Madden, like the sport it emulates, is a cyclical thing. Year after year teams trot out some changes (rosters, game plans or coaches) in hopes of achieving a better result that the prior year. Most of the time the teams are not dramatically different, and in the end fans still watch because each year unfolds differently – oftentimes in unexpected ways. Madden is perhaps a bit more predictable, but the parallels are certainly there. This year’s Madden trots out its best game of football in a few years.
Of course, the key here is that these are steps, not sprints. Thankfully we are not talking about baby steps, because there are some notable improvements. Still, at the end of the day, we have the modes you would expect, the roster updates you would expect and a few new bells and whistles. That is enough for me to enjoy the latest iteration, which I have been playing heavily since its release and am finally going to write about.
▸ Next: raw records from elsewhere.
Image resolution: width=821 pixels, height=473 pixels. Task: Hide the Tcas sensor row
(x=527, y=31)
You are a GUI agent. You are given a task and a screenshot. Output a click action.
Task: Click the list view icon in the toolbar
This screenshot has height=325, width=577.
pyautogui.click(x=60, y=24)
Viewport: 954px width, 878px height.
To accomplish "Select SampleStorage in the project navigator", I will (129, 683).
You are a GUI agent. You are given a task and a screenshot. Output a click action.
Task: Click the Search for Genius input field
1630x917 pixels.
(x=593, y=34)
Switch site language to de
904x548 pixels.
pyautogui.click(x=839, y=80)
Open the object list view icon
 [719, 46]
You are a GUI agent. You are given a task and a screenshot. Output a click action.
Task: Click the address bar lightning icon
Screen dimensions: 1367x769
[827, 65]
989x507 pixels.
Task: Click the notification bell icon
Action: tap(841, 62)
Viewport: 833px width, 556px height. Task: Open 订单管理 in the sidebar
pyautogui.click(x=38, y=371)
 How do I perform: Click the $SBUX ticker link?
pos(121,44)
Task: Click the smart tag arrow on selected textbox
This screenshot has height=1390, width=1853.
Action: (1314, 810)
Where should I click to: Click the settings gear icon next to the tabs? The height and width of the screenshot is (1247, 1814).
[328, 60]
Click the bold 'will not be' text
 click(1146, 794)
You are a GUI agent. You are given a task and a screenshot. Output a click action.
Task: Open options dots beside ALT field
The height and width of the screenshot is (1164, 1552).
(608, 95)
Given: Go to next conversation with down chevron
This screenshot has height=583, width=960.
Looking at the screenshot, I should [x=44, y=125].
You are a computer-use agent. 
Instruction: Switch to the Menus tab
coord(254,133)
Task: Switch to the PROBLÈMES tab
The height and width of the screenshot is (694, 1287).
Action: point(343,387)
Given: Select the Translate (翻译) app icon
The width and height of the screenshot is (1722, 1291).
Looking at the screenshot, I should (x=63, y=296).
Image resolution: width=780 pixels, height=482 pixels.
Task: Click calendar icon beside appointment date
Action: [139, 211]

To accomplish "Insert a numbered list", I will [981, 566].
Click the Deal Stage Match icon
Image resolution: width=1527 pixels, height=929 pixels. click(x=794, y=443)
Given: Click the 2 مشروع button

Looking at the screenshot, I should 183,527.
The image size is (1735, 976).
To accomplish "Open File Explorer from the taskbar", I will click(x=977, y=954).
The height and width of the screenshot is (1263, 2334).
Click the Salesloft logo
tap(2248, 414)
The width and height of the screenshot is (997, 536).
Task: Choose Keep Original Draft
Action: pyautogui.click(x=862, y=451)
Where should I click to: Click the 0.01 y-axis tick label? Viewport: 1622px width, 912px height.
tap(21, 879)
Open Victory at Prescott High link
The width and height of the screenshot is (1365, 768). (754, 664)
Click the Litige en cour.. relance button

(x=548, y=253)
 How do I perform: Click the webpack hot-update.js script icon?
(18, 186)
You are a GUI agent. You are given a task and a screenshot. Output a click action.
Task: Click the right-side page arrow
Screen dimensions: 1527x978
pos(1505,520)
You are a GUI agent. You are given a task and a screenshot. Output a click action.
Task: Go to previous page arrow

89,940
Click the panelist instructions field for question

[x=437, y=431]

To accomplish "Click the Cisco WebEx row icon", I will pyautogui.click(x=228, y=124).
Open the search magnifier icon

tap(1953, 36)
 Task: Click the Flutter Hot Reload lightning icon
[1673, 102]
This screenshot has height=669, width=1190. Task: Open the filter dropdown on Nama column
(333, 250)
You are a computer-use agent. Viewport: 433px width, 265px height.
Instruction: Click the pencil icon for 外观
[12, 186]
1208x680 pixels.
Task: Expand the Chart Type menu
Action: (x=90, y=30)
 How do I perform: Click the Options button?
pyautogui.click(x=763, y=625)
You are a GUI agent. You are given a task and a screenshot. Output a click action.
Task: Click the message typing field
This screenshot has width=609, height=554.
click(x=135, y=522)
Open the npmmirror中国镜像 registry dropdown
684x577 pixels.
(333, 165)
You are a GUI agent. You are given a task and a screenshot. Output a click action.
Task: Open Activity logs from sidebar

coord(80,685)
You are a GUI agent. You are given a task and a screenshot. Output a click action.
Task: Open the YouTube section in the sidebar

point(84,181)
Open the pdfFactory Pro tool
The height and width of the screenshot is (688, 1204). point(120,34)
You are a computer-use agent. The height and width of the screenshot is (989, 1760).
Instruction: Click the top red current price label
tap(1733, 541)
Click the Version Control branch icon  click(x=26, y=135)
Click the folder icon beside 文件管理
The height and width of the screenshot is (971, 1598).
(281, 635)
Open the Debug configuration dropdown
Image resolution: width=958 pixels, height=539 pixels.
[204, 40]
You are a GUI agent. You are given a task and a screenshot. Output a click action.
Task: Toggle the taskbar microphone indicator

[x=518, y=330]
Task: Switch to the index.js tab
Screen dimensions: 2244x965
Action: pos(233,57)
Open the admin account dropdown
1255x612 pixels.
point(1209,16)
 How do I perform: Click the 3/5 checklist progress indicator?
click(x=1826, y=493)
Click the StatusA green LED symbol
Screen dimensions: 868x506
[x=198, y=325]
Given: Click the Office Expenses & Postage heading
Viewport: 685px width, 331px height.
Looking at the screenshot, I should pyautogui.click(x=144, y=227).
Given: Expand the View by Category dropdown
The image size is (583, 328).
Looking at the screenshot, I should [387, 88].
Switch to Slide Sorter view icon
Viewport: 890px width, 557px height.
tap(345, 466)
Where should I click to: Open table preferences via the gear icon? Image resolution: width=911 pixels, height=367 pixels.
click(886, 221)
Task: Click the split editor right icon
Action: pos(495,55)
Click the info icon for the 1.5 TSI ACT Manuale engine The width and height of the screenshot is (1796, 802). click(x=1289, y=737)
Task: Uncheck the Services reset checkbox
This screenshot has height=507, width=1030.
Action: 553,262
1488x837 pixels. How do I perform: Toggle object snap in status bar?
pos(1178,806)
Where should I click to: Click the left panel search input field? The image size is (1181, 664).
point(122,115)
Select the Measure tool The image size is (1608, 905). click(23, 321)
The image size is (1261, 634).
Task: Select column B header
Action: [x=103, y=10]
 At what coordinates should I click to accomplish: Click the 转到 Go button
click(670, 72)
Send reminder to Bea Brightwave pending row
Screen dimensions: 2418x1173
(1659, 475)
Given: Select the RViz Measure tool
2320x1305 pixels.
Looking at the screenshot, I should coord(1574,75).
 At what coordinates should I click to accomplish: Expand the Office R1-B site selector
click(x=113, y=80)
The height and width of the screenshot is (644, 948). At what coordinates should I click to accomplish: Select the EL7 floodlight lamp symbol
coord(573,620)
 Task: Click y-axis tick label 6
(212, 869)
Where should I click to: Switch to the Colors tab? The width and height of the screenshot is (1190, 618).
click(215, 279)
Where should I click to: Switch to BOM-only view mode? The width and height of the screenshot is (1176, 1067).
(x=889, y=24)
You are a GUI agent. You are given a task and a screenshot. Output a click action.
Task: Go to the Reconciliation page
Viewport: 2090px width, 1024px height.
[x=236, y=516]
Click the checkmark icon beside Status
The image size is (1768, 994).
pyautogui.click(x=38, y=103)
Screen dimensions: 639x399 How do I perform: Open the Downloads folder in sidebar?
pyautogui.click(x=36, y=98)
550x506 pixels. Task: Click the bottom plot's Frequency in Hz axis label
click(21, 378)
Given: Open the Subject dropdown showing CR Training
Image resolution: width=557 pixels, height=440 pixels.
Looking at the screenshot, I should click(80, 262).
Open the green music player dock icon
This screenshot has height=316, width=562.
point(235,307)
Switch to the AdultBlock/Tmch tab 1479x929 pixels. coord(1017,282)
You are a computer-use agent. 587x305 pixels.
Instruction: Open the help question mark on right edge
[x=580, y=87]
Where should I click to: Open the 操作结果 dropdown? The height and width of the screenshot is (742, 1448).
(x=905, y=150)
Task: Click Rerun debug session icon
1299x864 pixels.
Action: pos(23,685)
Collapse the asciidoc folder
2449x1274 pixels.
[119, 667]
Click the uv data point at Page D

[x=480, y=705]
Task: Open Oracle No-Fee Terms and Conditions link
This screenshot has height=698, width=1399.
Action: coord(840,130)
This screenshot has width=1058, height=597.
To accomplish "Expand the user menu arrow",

First and foremost, I find it amusing that a game featuring Richard Sherman of the vaunted Seahawks pass defense on the cover can have such a questionable pass defense game. Last year’s game was all about the running for me (though this was more true on the PlayStation 3 than the PlayStation 4). This year running is tough. It is also a good deal more realistic. In last year’s Madden 25 on the PS3, on All-Pro difficulty I can run for several hundred yards no problem. On the PS4 version, it was a problem – but All-Pro and Madden difficulty still yielded about 150-250 yards a game on default game clock settings.
I use the Lions – who are first pass and run… well, fourth or fifth, because they pass first, second and third most of the time in real life as well. I routinely rack up a few hundred yards or so a game passing on All-Pro, but am thrilled if I can squeak out a hundred on the ground with my Bush/Bell tandem. The thing is, that feels right. I have a buddy who played the game and lamented these changes, but that is exactly how most Lions games turn out (except I win more).
Some subtle tweaks to the Franchise Mode pay off nicely, however. Practicing is more streamlined (or can be completely skipped and letting the computer do it, so you are not ‘wasting time’), and player points pay out a bit more quickly and easily (again saving time), while simming games is also faster (once more a theme). The draft features storylines like years past, but with randomly generated characters, preventing people from using draft guides in public leagues like in years past. Deciding whether to boost a player’s confidence or their experience also helps balance the present against the future. Again, not a world of differences to be had here, but notable all the same.
So playing as the Lions in my Franchise Mode has been producing the expected results. I have gone through all of the skills training, and played some random online matches, and they are all well and good, but when I am not in Franchise Mode I have been playing Madden Ultimate Team. In the past I did not sink much time into that mode, which is a mix of opening packs of football cards and playing fantasy football. Opening cards grants random players, which then are slotted into your lineup. Win games with this team and earn more coins for more cards. It is a microtransaction machine for EA and I sort of hate it and kind of love it at the same time. The weekly events and challenges keep it fresh, but it is geared to get people to spend money as well. I can best teams early on but the more difficult challenges are either locked out completely (until my team is good enough to reach certain criteria) or just gets pummeled (putting a 61-overall squad against a 92 overall squad on Madden difficulty without being able to use any custom playbooks is challenging to say the least). Still, I find myself going back to the mode every week to see what the new challenges are.
All of these things aside, the gameplay is where Madden is at, and generally speaking it works well. There are some new touches (like the tackling cone which really feels more like a tutorial – tackling feels pretty much the same as always, it just gives you some extra guidance) to go with an impressive graphics engine. By now the Infinity Engine is pretty well-known for some of the crazy things it can bring about, because players are loose-limbed and not forced into canned animations. While the effect is generally more realistic (and entertaining when you pop someone up into the air on a particularly vicious low hit), this does leave the door open for some craziness as well.
The announcing is… largely recycled from last year. I’ve been bemoaning this aspect of madden for about three years now, and there are lines ripped from the last game or two that show up again here. My son walks through the room finishing quotes when he hears one start at times (turns out, I play a lot of Madden. Who knew?). Considering how much better the announcing in FIFA and NHL 15 is, I am hopefully this is an area EA Sports addresses for Madden next year. I know it is time consuming, but in the world of immersion it is really helpful not to hear the same thing each and every game (sometimes multiple times a game).
Madden is one of my ultimate guilty pleasures and there have to be some serious missteps to regret purchasing it most years. This is not one of those years, because the game itself is still the best it has been in a few years now. There is room for improvement sure, but just like I hope my Lions can find their way into (and maybe event through!) the playoffs, I believe Madden will keep taking forwards steps over the next season or two.